Inlcuding each step of borrowing
There is a common pattern on Wiktionary where an English word that still feels like a foreign borrowing skips a step in its etymology. For instance I recently edited the English entry for huitlacoche whcich formerly stated that the term is from Nahuatl. It is from Nahuatl but it is extremely unusual though not impossible for English to borrow a word directly from Nahuatl. Generally such words are borrowed from Spanish which in turn borrowed them from Nahuatl. Etymology editors need to be careful to describe which line of descent applies in all cases. We need to remind them to be careful to do this. — hippietrail 03:36, 4 February 2009 (UTC)

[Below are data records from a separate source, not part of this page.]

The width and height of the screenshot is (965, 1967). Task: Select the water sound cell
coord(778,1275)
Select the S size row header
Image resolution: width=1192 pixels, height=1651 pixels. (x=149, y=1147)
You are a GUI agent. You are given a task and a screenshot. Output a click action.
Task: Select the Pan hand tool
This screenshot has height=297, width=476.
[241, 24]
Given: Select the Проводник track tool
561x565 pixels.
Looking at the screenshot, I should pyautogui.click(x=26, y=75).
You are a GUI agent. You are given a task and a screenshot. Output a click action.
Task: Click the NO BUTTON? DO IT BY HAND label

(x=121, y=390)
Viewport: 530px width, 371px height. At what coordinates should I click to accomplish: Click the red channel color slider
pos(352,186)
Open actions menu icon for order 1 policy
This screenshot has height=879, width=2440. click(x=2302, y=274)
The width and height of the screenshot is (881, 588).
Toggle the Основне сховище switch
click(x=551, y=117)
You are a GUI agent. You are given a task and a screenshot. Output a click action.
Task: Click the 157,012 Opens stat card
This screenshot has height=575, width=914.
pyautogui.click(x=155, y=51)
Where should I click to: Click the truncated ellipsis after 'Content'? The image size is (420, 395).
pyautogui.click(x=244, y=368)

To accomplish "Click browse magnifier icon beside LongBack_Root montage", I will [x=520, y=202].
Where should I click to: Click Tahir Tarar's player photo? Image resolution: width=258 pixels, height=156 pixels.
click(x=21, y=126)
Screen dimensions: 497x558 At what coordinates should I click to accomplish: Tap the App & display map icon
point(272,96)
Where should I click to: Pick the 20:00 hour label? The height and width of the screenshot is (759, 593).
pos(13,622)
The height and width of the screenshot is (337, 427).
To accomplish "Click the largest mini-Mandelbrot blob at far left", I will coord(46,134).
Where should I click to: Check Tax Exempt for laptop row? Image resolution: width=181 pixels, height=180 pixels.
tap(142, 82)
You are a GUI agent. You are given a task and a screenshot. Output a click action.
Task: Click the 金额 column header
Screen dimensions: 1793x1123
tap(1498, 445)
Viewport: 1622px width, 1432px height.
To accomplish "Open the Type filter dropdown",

- Well, as you say, it is from Nahuatl, even if not directly, so I don't really see this as problematic. But since I created the entry, that probably doesn't come as a surprise. :-P To repeat myself just a bit, IMO an initial etymology -- much like an initial entry -- provides a seed from which a more complete etymology can grow. We have lots of words with missing stages in their etymology, just as we have lots of words with missing senses; this is because each editor faces unique constraints -- of time, energy and expertise -- which govern the amount of information the editor is able to add. If we demand that entries (or sections) be formed in perfection, we deprive ourselves of the benefits of the collaborative wiki process.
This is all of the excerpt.